Laura, primero se dirige a nosotros, y a continuación a un pobre camarero:

—¿Vais a hacer otra ronda? ¿Es que aquí no tienen una carta de vinos naturales? No se lo he pedido biológico, le he dicho natural. El natural está por encima del biológico.

—¿Natural y con gas? —dice Anna—. Burbujas, no, gracias. Reflujo gástrico.

—El pan blanco me hincha —apunta Laura—. Disculpe, ¿tienen algo elaborado con trigo antiguo…, o con integral, aunque sea?

—Yo preferiría algo sin gluten —dice Paul.

—¿Por qué? ¿Eres celiaco? —pregunta Tom.

—No, pero me siento mejor si no consumo gluten.

—¿Qué haces, Luigi, también comes salmón? —pregunta Laura.

—¿No sabes que es una porquería? —apunta Tom.

—¿Por qué una porquería, acaso no es bueno para la salud? Contiene omega 3 —responde Luigi.

—Dejemos aparte el hecho de que está saladísimo y provoca retención hídrica —dice Anna—. El salmón salvaje cuesta un ojo de la cara, seguro que este es de vivero, y los salmones de vivero, por lo general, crecen entre sus propias heces, porque los criadores los tienen hacinados en poco espacio sin cambiarles el agua. Lo vi en Netflix.

—Anna, por favor, ¿quieres arruinarme la fiesta? —interviene Laura—. Y, además, no tenéis por qué creeros todas las estupideces que oís. En fin, si no hay vino natural, ni tampoco bio, tráigame una cerveza artesana trapense o un zumo de remolacha.

—¿Es que preferimos vivir en la ignorancia? —pregunta Tom—. Ok, comemos de todo sin un mínimo de conciencia. Yo, por ejemplo, nunca comería pollo con salsa agridulce, Laura. No quiero arruinarte la fiesta, pero, si supieras cómo los crían, no querrías probar ni un trocito.

—Yo he tomado gambas, están al fondo a la derecha, pero ya casi se habían terminado —dice Anna.

—Ya. Están prácticamente en vías de extinción. Pesca intensiva —apunta Tom.

—Mi mojito está un poco amargo —dice Luigi—. ¿Me pasas el azúcar de caña?

—¿Estás loco? Es asqueroso —le reprende Laura.

—¿Por qué? ¿Queréis dejarme en paz? —pregunta Luigi.

—¿No sabes que el azúcar de caña lo refinan con carbón animal?

—¿Qué?

—Carbón animal, ¿comprendes? —añade Anna.

—Hablando claro, lo obtienen de huesos de bovinos —dice Tom.

—Entonces, si los peces están en vías de extinción, el salmón sabe a caca, la ternera ha muerto infeliz, el vino está contaminado, la verdura es pura química, el azúcar está envenenado, el cerdo es cancerígeno, el pollo es infecto, la mantequilla mata, la grasa se deposita en las caderas, el gluten inflama el colon, con los huevos puedo pillar la salmonela…, dime tú qué puedo comer —dice Luigi.

—Ya —añado yo, desconsolada.

—¡Basta, es la última vez que salgo con vosotros!
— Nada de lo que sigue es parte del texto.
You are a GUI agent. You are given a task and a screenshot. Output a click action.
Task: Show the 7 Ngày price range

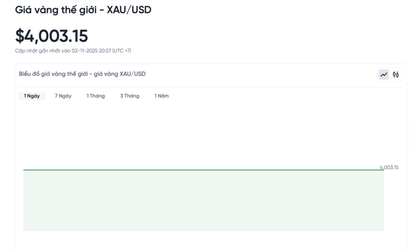point(63,96)
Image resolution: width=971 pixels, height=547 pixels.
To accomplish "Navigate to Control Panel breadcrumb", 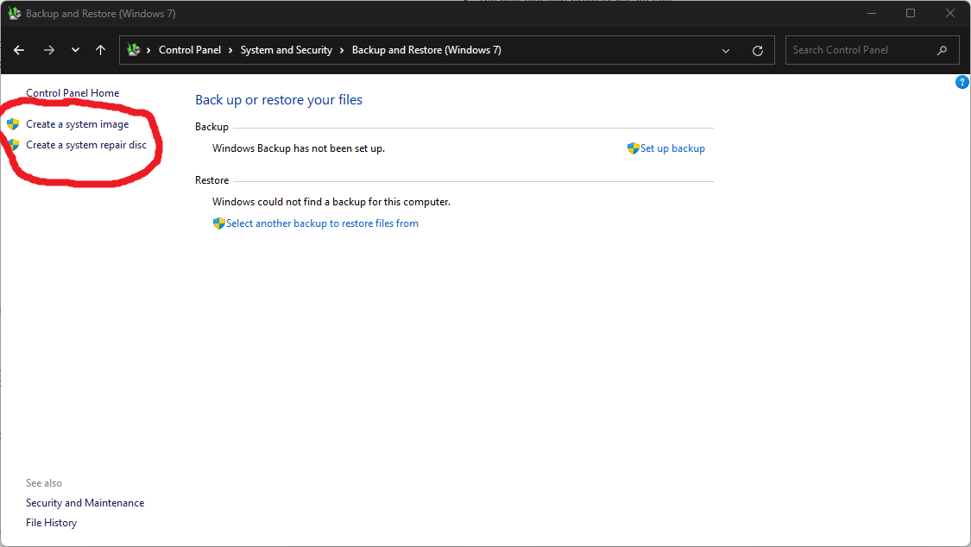I will [x=190, y=50].
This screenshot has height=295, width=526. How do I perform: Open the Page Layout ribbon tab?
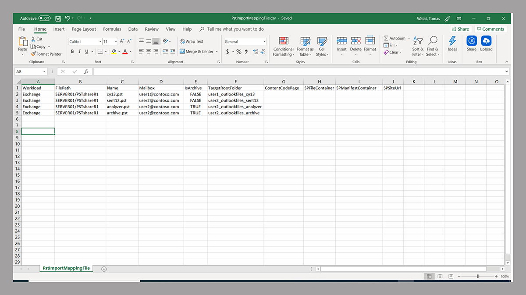pyautogui.click(x=84, y=29)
Yo solo quería pasar una velada tranquila, y ahora volveré a casa con un gran sentimiento de culpa y más estresado que antes —dice Luigi.

Y entonces, un coro de voces, riendo entre dientes, le dice:

—Vamos, Luigi, relájate, no volveremos a hacerlo.

Ha oscurecido, pero seguimos bebiendo y charlando, evitando hablar de comida. En un momento dado, Tom se me acerca y me da el regalo que me ha traído. Es un recetario. En la cubierta destaca el título: The No Meat Ahtlete Cookbook.

Sí, había llegado el momento de escribir un libro.